Problems to solve =
1 – Answer these questions about the passage on Izuka-san:
(a) How many sons did she have in school when she came to work in the home?
(b) In which subject did she tutor Mie?
(c) How many years has she been employed in the municipal government office?
2 – Update the passage on Izuka-san, starting with "Of course, too" and going on through "past 12 years.", with "rewarding" replaced by "fulfilling".
3 – Go on with the passage on Izuka-san from where it stops.

At the same time she came to work in our home, her own three sons were in school. She had passed the stage of being a full-time all-hands-0n-deck mother, and working outside the home part-time was her way to prepare herself and her family for her move back into the workplace.
People who don’t do it don’t know that it takes nothing less than skill to run a household well. And in this, Izuka-san was absolutely accomplished. Aside from her general skill as a homemaker, she also tutored our second daughter Mie in mathematics. Like a lot of women who have managed homes, her organizational abilities, could place her at the top echelons of the business world.
Of course, too few Japanese women ever find themselves there. [In 2011 in Japan women represent less than 10% of management, and the country is rated near the bottom of the gender equality index.]
However, Izuka-san was fortunate and found rewarding work. I suspect she is considered indispensable in the municipal government office where she’s been employed the past 12 years.

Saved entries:

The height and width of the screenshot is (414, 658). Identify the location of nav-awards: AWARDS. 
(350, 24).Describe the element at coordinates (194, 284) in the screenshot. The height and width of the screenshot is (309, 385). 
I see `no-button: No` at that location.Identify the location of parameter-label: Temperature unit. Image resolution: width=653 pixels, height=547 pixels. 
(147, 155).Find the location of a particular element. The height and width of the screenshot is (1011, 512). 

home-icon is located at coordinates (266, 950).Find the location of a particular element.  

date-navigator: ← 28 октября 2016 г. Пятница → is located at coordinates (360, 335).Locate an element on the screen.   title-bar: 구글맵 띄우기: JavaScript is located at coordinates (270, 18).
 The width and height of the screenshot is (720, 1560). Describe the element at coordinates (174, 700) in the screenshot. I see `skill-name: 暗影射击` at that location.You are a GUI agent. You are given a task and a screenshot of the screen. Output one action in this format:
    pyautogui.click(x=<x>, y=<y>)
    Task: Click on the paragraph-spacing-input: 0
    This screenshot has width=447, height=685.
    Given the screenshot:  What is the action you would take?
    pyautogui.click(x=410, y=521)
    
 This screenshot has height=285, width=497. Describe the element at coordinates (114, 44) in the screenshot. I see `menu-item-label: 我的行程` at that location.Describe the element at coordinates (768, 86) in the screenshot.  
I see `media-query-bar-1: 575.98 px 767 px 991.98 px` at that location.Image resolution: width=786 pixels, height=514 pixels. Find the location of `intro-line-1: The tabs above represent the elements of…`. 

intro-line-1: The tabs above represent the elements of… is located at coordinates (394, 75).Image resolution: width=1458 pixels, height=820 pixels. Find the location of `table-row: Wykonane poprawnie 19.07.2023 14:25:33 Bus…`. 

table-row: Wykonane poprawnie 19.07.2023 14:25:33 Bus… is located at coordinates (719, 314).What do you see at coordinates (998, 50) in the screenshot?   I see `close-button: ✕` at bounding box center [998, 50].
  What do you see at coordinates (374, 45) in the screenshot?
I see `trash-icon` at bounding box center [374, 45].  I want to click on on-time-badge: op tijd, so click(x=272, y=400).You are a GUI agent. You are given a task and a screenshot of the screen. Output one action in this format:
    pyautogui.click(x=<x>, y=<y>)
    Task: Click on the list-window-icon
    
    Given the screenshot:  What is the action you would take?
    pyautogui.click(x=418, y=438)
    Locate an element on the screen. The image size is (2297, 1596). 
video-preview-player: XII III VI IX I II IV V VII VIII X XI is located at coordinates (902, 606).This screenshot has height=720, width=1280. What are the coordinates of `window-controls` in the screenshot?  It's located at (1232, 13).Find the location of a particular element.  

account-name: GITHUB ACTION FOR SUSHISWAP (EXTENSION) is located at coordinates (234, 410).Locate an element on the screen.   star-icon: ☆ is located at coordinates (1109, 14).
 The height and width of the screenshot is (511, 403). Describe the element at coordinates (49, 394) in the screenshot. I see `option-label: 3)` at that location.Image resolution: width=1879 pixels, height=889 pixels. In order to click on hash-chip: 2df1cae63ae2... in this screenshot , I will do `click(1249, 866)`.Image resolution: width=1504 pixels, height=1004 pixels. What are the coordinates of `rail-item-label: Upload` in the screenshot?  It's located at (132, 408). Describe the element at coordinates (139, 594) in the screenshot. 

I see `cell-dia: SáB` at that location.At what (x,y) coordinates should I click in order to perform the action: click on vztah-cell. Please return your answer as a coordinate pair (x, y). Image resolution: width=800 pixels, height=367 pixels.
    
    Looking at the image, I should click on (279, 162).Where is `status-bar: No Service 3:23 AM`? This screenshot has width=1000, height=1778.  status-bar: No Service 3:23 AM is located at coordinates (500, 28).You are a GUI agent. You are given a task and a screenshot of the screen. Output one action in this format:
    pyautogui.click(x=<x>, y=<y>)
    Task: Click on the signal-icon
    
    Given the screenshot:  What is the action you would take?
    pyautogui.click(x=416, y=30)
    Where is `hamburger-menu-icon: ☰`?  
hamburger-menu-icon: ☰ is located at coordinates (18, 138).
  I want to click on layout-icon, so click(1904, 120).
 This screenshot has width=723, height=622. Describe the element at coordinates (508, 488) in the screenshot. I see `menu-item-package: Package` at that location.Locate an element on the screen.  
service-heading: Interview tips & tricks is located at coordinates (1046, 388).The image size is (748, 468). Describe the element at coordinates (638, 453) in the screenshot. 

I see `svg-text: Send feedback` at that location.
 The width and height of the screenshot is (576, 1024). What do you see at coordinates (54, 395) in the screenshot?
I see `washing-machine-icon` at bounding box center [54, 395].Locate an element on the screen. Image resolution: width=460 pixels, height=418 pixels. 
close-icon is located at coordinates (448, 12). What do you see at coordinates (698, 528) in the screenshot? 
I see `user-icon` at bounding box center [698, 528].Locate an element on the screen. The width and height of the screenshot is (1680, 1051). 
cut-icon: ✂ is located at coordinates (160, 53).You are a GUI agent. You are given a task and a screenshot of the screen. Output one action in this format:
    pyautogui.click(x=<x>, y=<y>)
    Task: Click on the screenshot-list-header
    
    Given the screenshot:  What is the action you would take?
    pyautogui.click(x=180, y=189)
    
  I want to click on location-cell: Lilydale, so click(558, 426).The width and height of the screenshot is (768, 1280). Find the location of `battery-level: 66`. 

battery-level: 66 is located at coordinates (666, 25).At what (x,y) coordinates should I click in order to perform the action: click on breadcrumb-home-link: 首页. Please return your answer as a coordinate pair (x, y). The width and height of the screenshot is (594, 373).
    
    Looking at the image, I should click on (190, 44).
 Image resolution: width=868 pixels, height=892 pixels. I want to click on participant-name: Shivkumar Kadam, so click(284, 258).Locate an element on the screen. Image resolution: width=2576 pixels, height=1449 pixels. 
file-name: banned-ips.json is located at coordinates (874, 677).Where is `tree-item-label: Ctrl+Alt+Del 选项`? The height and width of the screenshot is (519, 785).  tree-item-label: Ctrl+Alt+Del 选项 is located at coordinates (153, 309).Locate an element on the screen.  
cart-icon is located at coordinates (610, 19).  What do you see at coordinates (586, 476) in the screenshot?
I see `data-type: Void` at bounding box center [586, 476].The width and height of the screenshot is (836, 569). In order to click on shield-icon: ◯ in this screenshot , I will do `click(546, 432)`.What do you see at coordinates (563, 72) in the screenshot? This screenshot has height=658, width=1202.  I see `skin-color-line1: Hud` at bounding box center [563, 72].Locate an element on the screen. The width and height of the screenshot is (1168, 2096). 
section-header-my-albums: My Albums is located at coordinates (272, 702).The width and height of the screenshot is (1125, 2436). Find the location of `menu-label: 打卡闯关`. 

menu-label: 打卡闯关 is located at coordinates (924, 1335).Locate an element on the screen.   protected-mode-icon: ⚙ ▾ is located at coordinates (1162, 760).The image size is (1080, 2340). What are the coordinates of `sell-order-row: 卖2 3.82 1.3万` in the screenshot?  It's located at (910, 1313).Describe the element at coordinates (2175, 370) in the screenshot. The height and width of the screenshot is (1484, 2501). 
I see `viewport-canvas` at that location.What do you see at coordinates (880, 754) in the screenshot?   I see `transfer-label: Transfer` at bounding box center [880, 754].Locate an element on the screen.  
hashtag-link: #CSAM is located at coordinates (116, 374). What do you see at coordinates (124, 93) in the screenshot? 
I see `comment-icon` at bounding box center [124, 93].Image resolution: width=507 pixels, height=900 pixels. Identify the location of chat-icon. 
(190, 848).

Responses by item number =
1 –
(a) Three
(b) Mathematics
(c) 12 years

2 –
Of course, too few Japanese women ever find themselves there. [In 2011 in Japan women represent less than 10% of management, and the country is rated near the bottom of the gender equality index.]
However, Izuka-san was fortunate and found fulfilling work. I suspect she is considered indispensable in the municipal government office where she’s been employed the past 12 years.

3 –
After we built our house and moved back to the countryside, I inquired at the local Silver Center seeking domestic help. They soon found a woman who said she’d do it, but before she would agree, she wanted to see me and the house. “What’s to see?” I wondered. it turned out that since we were foreigners, she was concerned everything would be too high for her to reach. “I’m pretty small, as you can see,” she said, and indeed she was hardly taller than Lila, then a third-grader. She quit after a few months telling the woman who took her place that our house was “too clean and there’s nothing to do.”
So it’s been a challenge to try and keep the woman who comes now — once a month. She constantly complains and says that the other woman was right, there’s nothing to do. The only reason I have her come, she says, is so I can make a donation to the Silver Center. (This is not true.)
Itoh-san lives with her daughter, who is a teacher, her son-in-law and two grandchildren. She explained when she started that although she was willing to work, there would be days she would have to cancel if her grandchildren were home sick, or had school vacation. And we agreed that the elderly folks she regularly helps, who don’t have family living with them or nearby, would take precedence.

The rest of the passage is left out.